→ **PAGE TEXT**
━━━━━━

This brings up an important distinction.

When a single execution path of our code bounces back and forth between two or more tasks, those tasks are running concurrently.
When there are multiple execution paths, each running a different task at the same moment, those tasks are running in parallel.

So far, our coroutines have run code concurrently, but always on a single thread. Let’s get those coroutines running on multiple threads, so that they can run in parallel!

When we last left our code in Listing 20.15, it looked like this.

fun main() {
    runBlocking {
        val windows = async { order(Product.WINDOWS) }
        val doors = async { order(Product.DOORS) }
        launch {
            perform("laying bricks")
            perform("install ${windows.await().description}")
            perform("install ${doors.await().description}")
        }
    }
}

Just like each of Rusty’s teams had a foreman who assigned tasks to the robots on that team, in Kotlin, we’ve got different dispatchers that can assign coroutines to run on the threads they manage. If we want a particular dispatcher to manage a coroutine, we simply pass the dispatcher as an argument to the coroutine builder.

For example, we can assign the product-ordering tasks to the IO Team, by using Dispatchers.IO. The rest of the tasks can go to the Default Team, by using Dispatchers.Default.

fun main() {
    runBlocking {
        val windows = async(Dispatchers.IO) { order(Product.WINDOWS) }
        val doors = async(Dispatchers.IO) { order(Product.DOORS) }
        launch(Dispatchers.Default) {
            perform("laying bricks")
            perform("install ${windows.await().description}")
            perform("install ${doors.await().description}")
        }
    }
}

Previously, everything was running on a single thread - in other words, one robot was doing every task. But now, by assigning the coroutines to Dispatchers.IO and Dispatchers.Default, the work is happening on three different threads:

Two threads managed by the IO dispatcher order the products and keep an eye out for their delivery.
One thread managed by the Default dispatcher is laying the bricks, then installing the windows, and finally installing the doors.

Even though we’ve assigned the work to different teams, this work is still taking three seconds to complete. In order to speed this up even more, we need to install the windows and doors in parallel.

━━━━━━

→ **STORED RECORDS**
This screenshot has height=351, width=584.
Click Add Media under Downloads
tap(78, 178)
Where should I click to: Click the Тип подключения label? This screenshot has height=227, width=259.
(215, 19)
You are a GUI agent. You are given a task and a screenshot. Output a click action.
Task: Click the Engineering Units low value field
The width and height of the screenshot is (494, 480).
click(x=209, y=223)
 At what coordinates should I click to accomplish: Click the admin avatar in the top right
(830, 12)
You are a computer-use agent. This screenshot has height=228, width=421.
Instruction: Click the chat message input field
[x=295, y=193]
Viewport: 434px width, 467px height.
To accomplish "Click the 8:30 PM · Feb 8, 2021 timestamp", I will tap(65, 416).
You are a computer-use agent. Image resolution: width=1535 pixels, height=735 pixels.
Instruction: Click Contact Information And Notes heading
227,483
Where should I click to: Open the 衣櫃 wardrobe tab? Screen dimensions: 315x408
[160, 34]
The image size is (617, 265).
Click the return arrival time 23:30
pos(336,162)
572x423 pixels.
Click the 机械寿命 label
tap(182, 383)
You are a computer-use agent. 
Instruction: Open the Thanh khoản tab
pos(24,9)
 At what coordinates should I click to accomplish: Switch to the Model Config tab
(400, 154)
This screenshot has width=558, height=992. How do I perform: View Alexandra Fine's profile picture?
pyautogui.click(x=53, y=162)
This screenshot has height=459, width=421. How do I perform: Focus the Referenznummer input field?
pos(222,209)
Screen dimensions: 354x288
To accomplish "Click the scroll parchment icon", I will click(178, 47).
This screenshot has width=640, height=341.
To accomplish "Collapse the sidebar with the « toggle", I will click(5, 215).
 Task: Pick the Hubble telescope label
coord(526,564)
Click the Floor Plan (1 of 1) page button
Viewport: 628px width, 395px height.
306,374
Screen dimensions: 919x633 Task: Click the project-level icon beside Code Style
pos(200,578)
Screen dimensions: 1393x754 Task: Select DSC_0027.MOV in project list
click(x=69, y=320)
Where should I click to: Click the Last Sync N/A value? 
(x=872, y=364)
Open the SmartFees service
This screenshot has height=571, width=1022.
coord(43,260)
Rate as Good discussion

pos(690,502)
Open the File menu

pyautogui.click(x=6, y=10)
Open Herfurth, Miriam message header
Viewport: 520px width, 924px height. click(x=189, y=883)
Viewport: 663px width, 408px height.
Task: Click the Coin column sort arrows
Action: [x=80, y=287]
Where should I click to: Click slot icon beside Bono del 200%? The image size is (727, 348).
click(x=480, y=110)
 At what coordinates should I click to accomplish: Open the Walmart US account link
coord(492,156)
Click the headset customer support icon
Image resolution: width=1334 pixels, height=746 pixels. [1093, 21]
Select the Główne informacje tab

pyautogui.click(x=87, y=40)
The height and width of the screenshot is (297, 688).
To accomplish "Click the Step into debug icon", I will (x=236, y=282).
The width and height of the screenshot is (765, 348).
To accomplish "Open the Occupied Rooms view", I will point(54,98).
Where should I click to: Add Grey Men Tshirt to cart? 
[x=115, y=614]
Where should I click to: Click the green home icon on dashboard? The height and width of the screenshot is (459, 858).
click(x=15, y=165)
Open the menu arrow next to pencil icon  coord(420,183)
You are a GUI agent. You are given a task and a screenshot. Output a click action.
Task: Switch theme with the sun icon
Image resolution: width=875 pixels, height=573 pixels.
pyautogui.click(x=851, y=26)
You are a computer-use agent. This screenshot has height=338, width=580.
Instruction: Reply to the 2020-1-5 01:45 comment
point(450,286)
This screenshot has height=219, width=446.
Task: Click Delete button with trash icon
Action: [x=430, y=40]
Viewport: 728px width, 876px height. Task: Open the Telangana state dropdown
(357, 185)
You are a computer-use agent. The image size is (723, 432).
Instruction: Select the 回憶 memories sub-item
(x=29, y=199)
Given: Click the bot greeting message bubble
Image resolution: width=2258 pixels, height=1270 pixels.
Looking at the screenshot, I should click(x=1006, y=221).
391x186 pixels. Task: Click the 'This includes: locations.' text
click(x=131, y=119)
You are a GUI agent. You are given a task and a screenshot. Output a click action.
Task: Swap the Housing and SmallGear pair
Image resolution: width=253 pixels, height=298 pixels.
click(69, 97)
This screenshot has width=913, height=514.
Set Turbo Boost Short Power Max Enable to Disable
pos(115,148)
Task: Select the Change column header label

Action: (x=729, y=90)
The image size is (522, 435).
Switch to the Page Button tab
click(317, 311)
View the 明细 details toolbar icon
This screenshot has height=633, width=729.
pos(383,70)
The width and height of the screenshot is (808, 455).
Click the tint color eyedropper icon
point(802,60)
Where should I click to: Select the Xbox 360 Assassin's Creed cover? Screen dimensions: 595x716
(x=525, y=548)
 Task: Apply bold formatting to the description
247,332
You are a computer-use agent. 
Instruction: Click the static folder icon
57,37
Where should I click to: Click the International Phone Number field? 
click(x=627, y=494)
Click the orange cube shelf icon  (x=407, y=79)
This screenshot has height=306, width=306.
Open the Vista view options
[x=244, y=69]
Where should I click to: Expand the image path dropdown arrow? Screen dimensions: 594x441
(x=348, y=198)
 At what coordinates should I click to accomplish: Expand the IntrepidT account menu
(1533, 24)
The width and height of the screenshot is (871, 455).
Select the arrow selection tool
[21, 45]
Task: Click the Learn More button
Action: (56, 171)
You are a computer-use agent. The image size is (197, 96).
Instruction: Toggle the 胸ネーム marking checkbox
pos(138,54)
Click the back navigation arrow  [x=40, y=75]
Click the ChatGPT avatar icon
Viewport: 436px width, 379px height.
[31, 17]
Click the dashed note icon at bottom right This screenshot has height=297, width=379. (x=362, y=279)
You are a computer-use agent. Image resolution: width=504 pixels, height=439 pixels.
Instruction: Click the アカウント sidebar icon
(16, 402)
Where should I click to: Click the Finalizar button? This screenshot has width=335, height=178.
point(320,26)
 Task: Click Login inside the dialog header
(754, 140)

━━━━━━

→ **GIVEN INSTRUCTION A**
List every string argument passed to perform in the coroutines text's code listing that uses Dispatchers.IO.
→ **GIVEN INSTRUCTION B**
According to the coroutines text, how long does the work still take after it is assigned to different teams?
→ **GIVEN INSTRUCTION C**
Reproduce everything in the coroutines text from "This brings up" down to "looked like this.".

→ **CORRECT RESULT A**
- "laying bricks"
- "install ${windows.await().description}"
- "install ${doors.await().description}"

→ **CORRECT RESULT B**
Three seconds.

→ **CORRECT RESULT C**
This brings up an important distinction.

When a single execution path of our code bounces back and forth between two or more tasks, those tasks are running concurrently.
When there are multiple execution paths, each running a different task at the same moment, those tasks are running in parallel.

So far, our coroutines have run code concurrently, but always on a single thread. Let’s get those coroutines running on multiple threads, so that they can run in parallel!

When we last left our code in Listing 20.15, it looked like this.